Psychiatry
Being Orderly Is Not OCD
Avoiding inappropriate use of clinical diagnoses to describe everyday emotions.
Posted April 15, 2025 Reviewed by Michelle Quirk
Key points
- It can bother people who struggle with mental health conditions when diagnostic terms are used casually.
- This is despite the fact that science does show that most psychiatric diagnoses exist on a spectrum.
- We can honor science and other people by using different terms to describe non-clinical levels of emotions.

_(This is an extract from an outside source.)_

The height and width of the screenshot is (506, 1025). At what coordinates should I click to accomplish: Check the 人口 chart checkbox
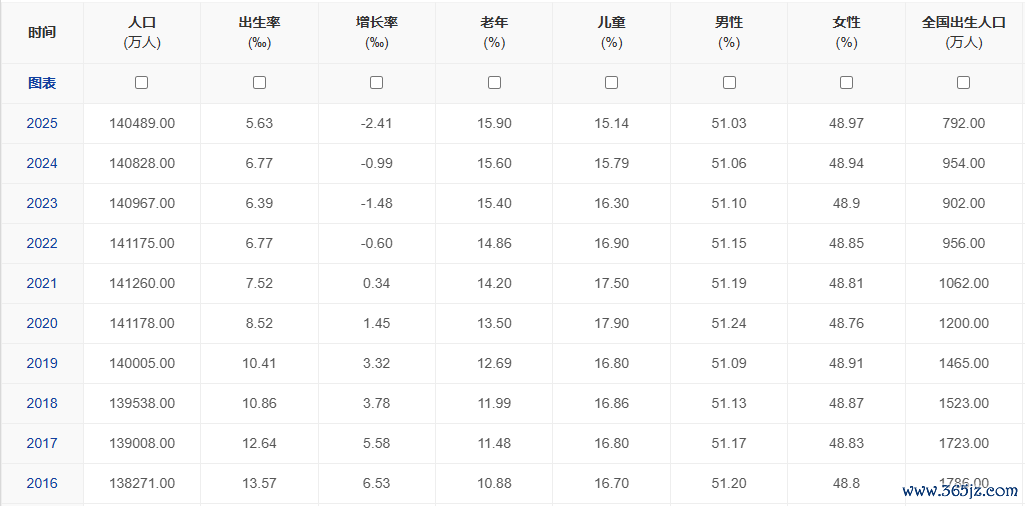click(141, 82)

Lately, on social media and other internet outlets, there’s been a surge of content related to people with various mental health conditions feeling slighted about the casual use of clinical terms to describe non-clinical behaviors and states of mind. When people describe their tendency to be neat and orderly as “their OCD” or declare that the recent film that moved them to tears made them “depressed,” it’s understandable that those who struggle with these conditions might feel somewhat trivialized when these terms are invoked to describe mild and everyday emotions. Those who identify as neurodivergent can also object to expressions like “my ADHD” being used every time someone who doesn’t actually meet criteria for the diagnosis gets distracted or forgets where they put their keys.
What complicates this situation, however, is that, at this point, there is really quite good evidence that most if not all of these diagnoses really do exist on a broad spectrum just like many other things like height, IQ, and blood pressure. While frameworks like the Diagnostic and Statistical Manual of Mental Disorders (DSM) force people to reduce this spectrum into more binary terms of having or not having a particular diagnosis, it is abundantly clear that the brain doesn’t work this way. Even the DSM admits this in its opening section.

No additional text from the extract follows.